The year 1820 would seem to have been the turning point of the period, when the feverish stage commenced. In the middle of that year a great commercial and financial crisis occurred in Ireland, whereby private banking—which had, for the most part, been conducted on most unsatisfactory principles—was virtually extinguished. Some twenty banking and note-issuing firms were swept away. This crisis did not, however, extend to Britain. There, enterprise and industry were proceeding apace, in buoyancy and hope. In 1821, the Bank of England was permitted fully to resume specie payments; and, during the three succeeding years, the condition of the country was one of much prosperity, combined with which, the spirit of speculation was largely developed. After that came the inevitable crisis.

As regards banking in Scotland during the greater part of this period, the leading characteristics would seem to have been, the continued development of the large banks, and the withdrawal or failure of purely local establishments. Previous to 1825, only two new firms commenced business. The first of these was the Exchange and Deposit Bank of John Maberly & Co., with offices at Aberdeen, Montrose, Dundee, Edinburgh, and Glasgow. They were properly an English linen manufacturing firm, and in 1818 they established themselves as bankers in Scotland, with the object of profiting by the high rate of exchange on London. This entrance on the Scottish field was by no means relished by the native bankers; but it is probable that the public profited by it. This will be understood when it is remembered that the usual par of exchange was 40 to 50 days; whereas Maberly commenced with 20 days, and latterly reduced the period to 10 days. The result showed that the intrusionists overreached themselves in adopting a scale which has only in recent years been naturally attained to; but there can be little doubt that their opponents had erred on the side of their own interest. After a career of fourteen years as bankers, Maberly & Co. succumbed in 1832; but it does not appear whether their failure is to be attributed to the banking or to the manufacturing business. The liquidation was conducted under an English fiat of bankruptcy, the debts in both departments of the business amounting to £149,082, on which a dividend of 4s. 5d. per £ was paid. As the assets are stated to have realised £76,669, it would seem that the expenses of liquidation were very heavy.

> _DATA_
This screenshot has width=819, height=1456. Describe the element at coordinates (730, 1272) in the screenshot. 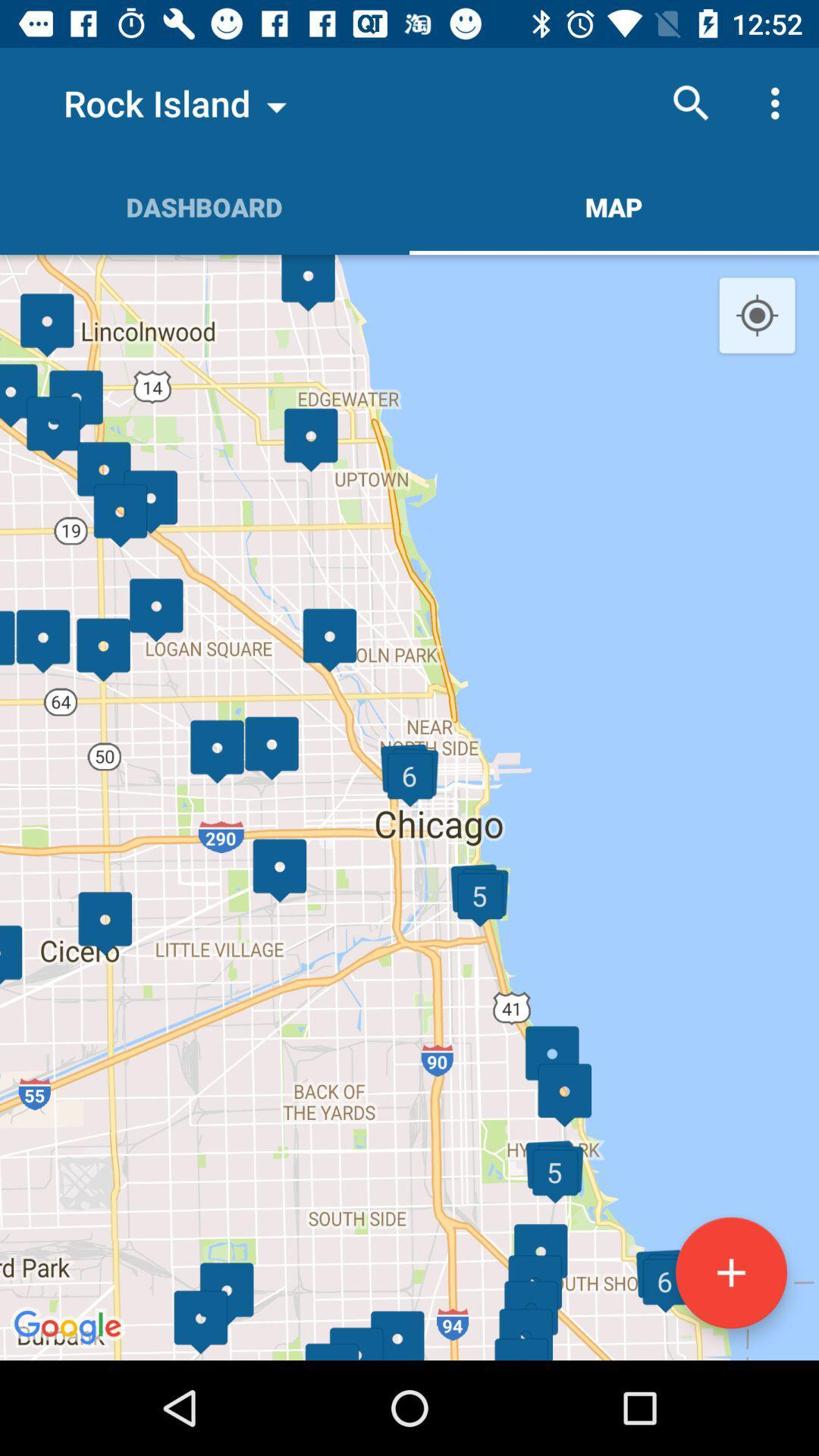

I see `the add icon` at that location.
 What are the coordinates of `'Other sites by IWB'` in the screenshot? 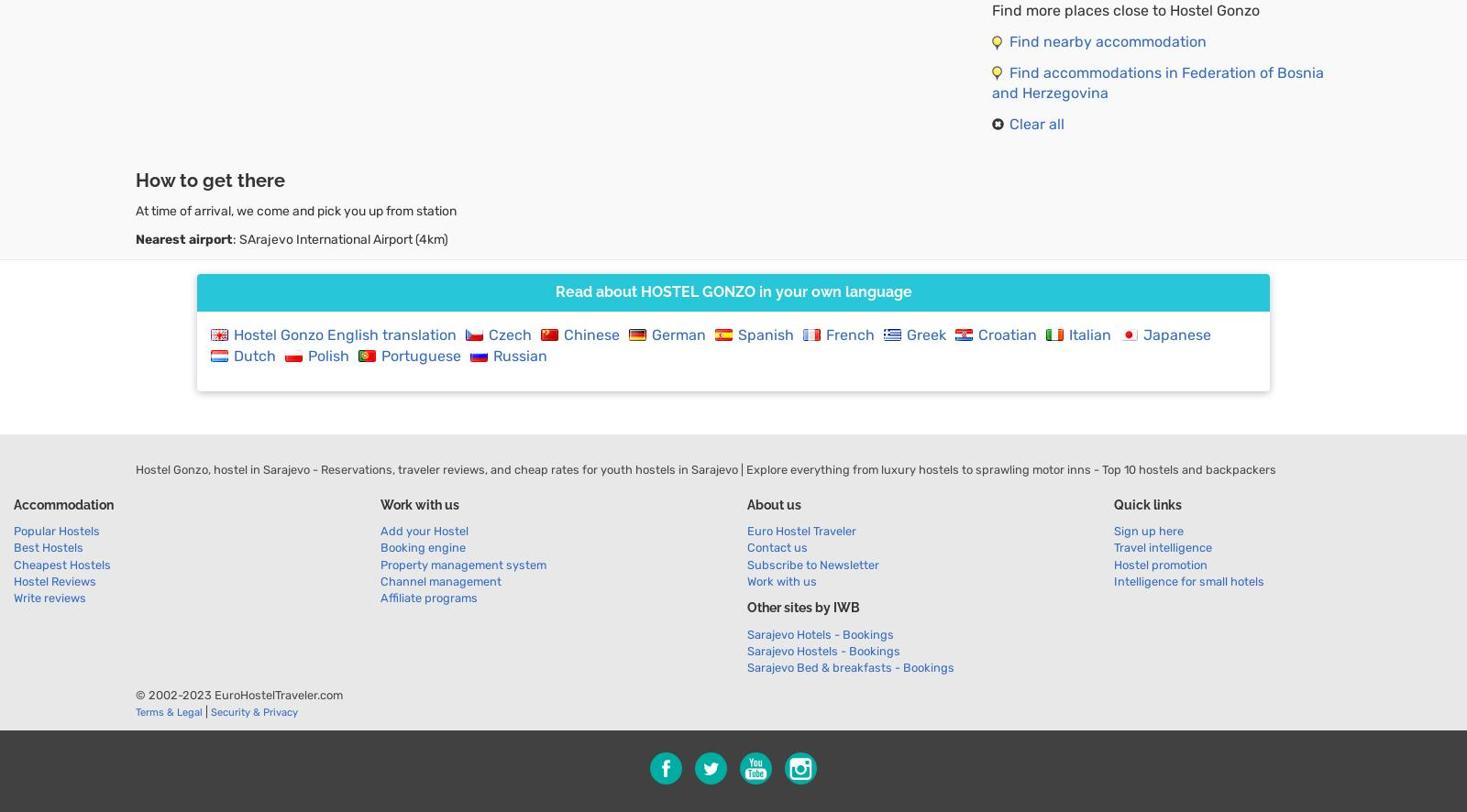 It's located at (802, 607).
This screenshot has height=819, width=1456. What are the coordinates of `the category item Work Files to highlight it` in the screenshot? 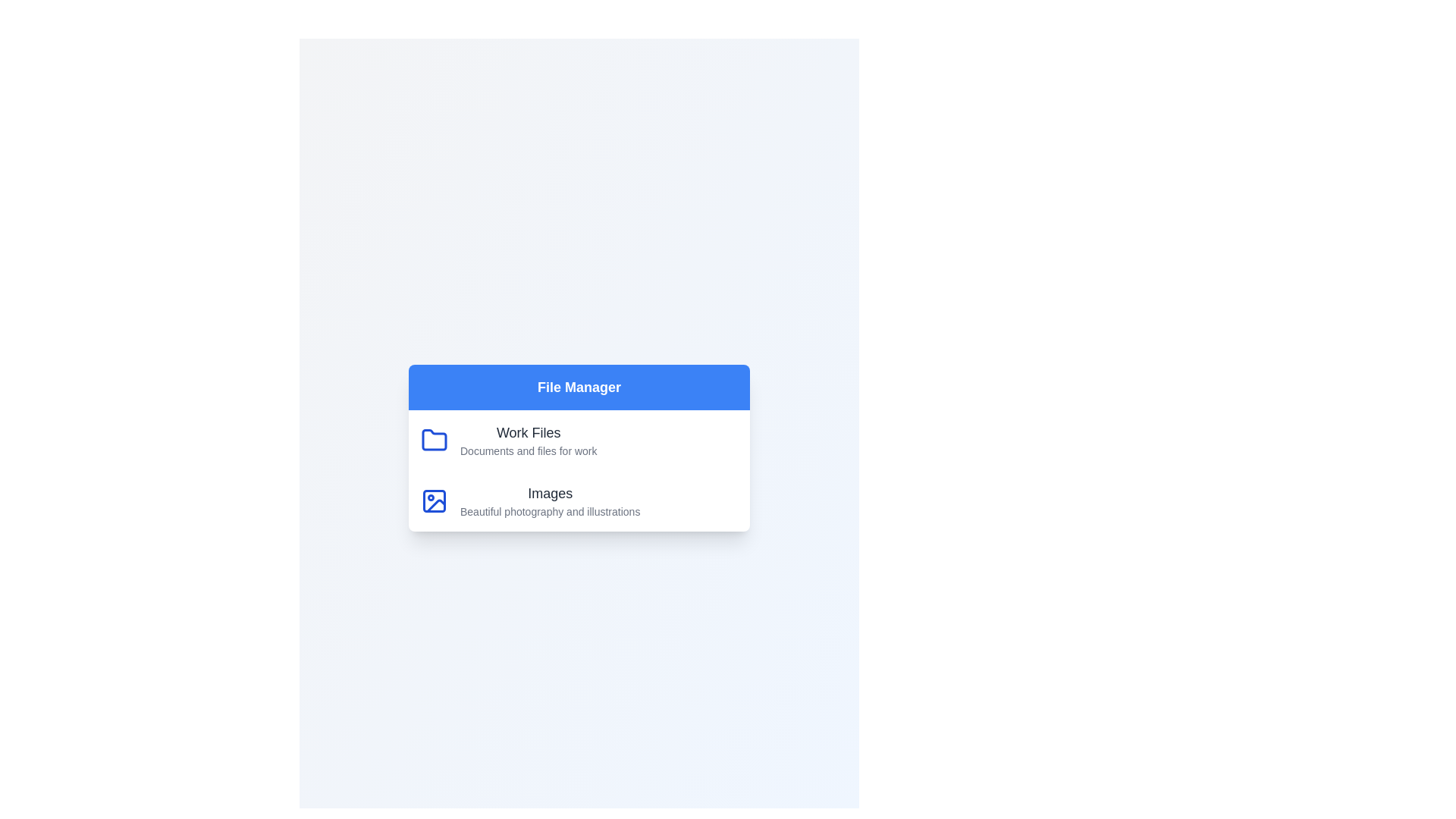 It's located at (578, 441).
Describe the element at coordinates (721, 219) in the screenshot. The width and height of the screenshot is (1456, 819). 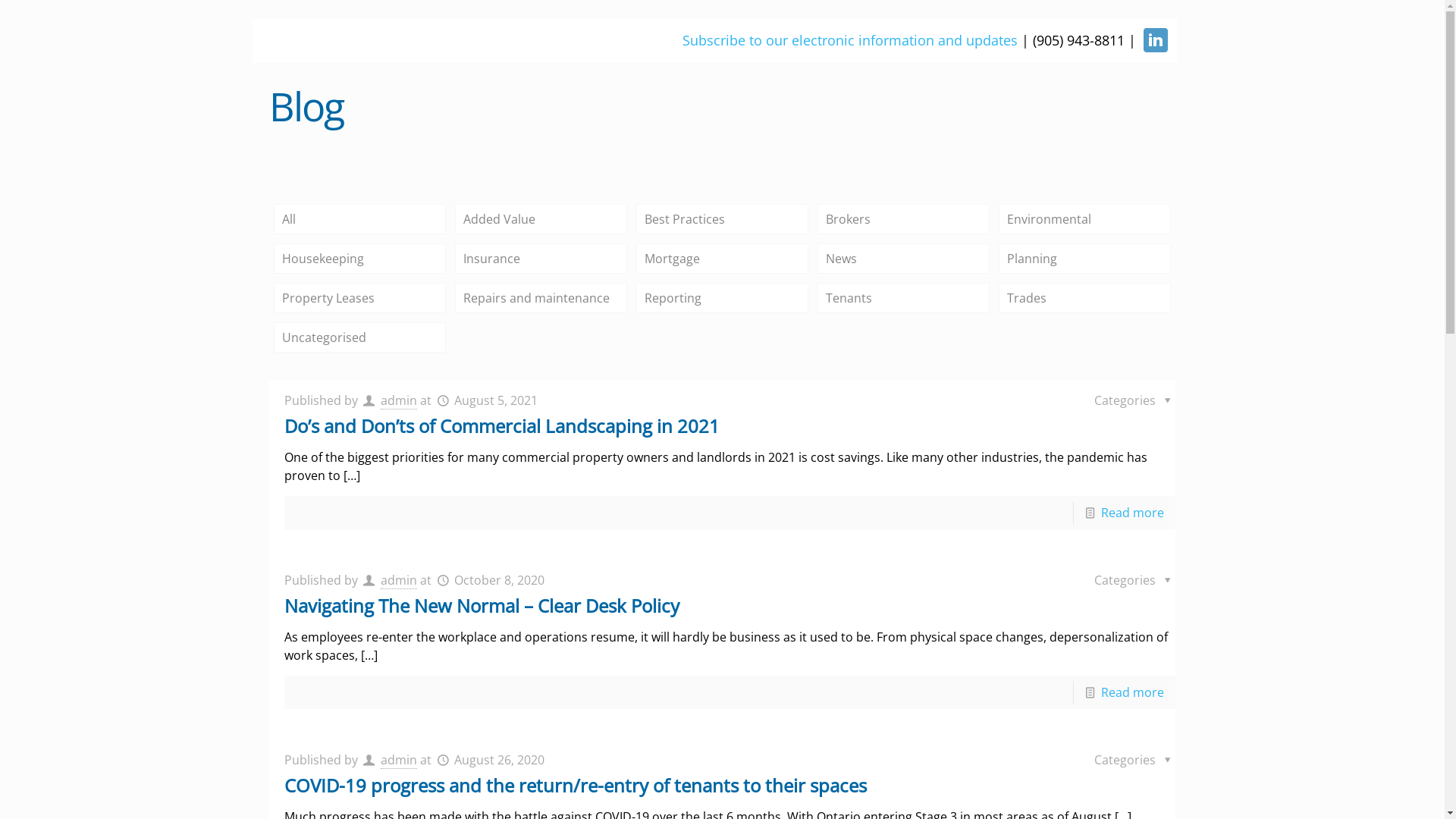
I see `'Best Practices'` at that location.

> _EXERCISE BRIEF_
Copy from the banking history passage above the part that opens with the words containing "The year 1820" and closes with "the inevitable crisis.".

> _RESPONSE TO THE EXERCISE_
The year 1820 would seem to have been the turning point of the period, when the feverish stage commenced. In the middle of that year a great commercial and financial crisis occurred in Ireland, whereby private banking—which had, for the most part, been conducted on most unsatisfactory principles—was virtually extinguished. Some twenty banking and note-issuing firms were swept away. This crisis did not, however, extend to Britain. There, enterprise and industry were proceeding apace, in buoyancy and hope. In 1821, the Bank of England was permitted fully to resume specie payments; and, during the three succeeding years, the condition of the country was one of much prosperity, combined with which, the spirit of speculation was largely developed. After that came the inevitable crisis.